_Source document_
★ ★ ★ ★ ★

Another steel that acts somewhat similarly is 52100 due to its relatively low carbon in solution. Higher austenitizing temperature led to increased hardness and toughness due to dissolving more carbide. At some temperature plate martensite starts to drop toughness. This led to an optimal austenitizing temperature of 1500-1525°F just like with 5160.

As described earlier in this article about O1, for steels with significant amounts of plate martensite it can often help to decrease the austenitizing temperature despite the higher carbide fraction. Reducing the austenitizing temperature means less carbon in solution, less plate martensite, and often an improvement in toughness. Below shows a summary of O1 heat treatments which indicates the austenitizing temperature (1425, 1475, or 1550°F) and tempering temperature (350, 400, or 450°F). The 1550°F austenitize included a cryo treatment but the others heat treatments did not. You can see that even when tempered to a similar hardness the lower austenitizing temperatures led to improved toughness:

With CruForgeV toughness had a consistent hardness-toughness balance when austenitizing between 1450 and 1500°F, but using 1550°F led to a dramatic reduction in toughness, probably due to plate martensite though maybe grain growth also contributed.

To provide a very loose recommendation, steels with higher than 0.85% carbon and less than 0.75% chromium benefit from 1475°F or below. This has to be balanced against ensuring the steel has been fully austenitized (no remaining ferrite) and that the steel has sufficient hardenability to fully harden during quenching. Perhaps 1400 or 1425°F would be a reasonable lower bound but that would require experimentation with the chosen steel.

Steels with less than 0.85% carbon or more than 0.75% chromium can often benefit from austenitizing a bit higher, such as 1500-1525°F.

Cold Treatments

Contrary to popular belief, low alloy steels can definitely have retained austenite present in them with normal heat treating, and cryo or dry ice treatments will affect the final properties. You can see this in the earlier 52100 data showing an increase in hardness but a decrease in toughness by using liquid nitrogen after the quench. The high carbon in solution with many of these steels means that retained austenite is likely, and only some of it is converted to martensite during tempering at 400°F. You can read more about cryogenic processing in these articles: Part 1, Part 2, and Part 3. Those articles describe how cryo works, whether it improves wear resistance and toughness, and what the pros/cons are for performing a cold treatment.

★ ★ ★ ★ ★

_Data provided_
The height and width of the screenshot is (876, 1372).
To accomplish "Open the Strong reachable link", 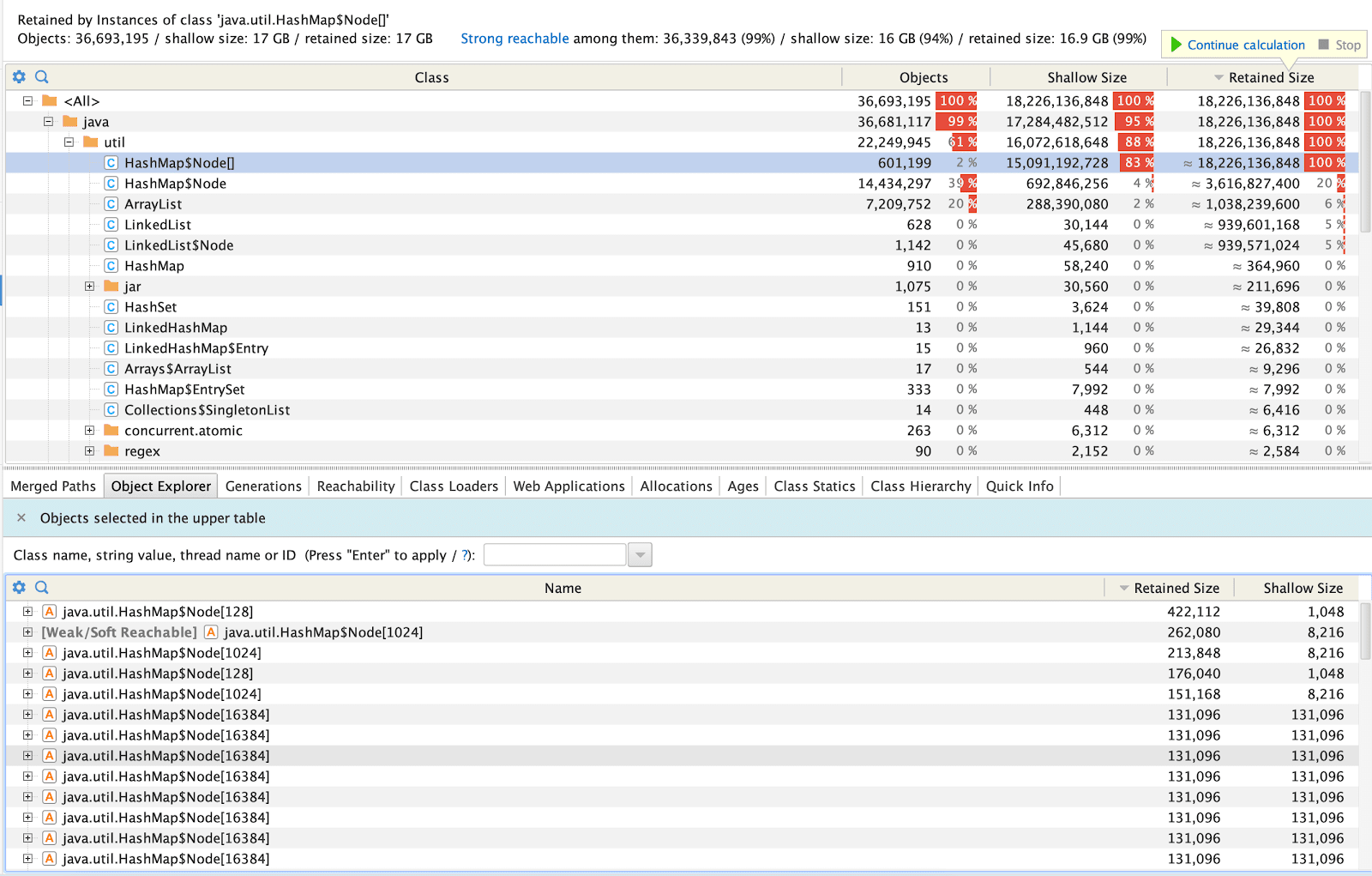I will pos(514,39).
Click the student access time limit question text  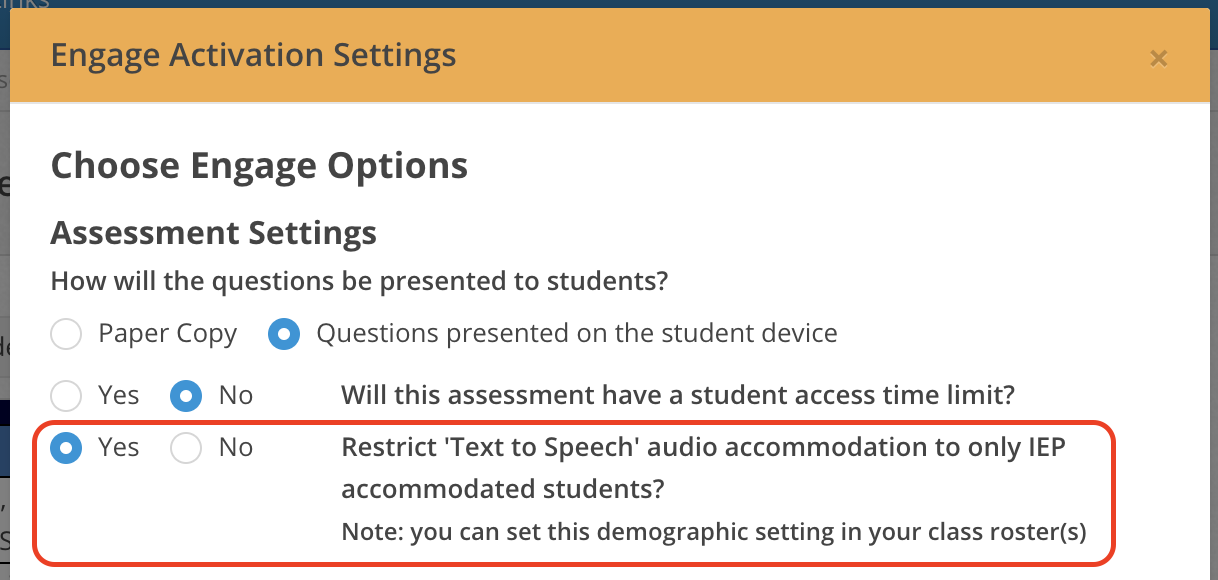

★ ★ ★ ★ ★

_Task brief_
Using the steel heat-treatment text, answer the following:
(a) What optimal austenitizing temperature range does it give for 52100?
(b) For CruForgeV, which austenitizing temperature led to a dramatic reduction in toughness?
(c) What effect did using liquid nitrogen after the quench have on 52100's hardness and toughness?

_The reply_
(a) 1500-1525°F
(b) 1550°F
(c) Hardness increased and toughness decreased.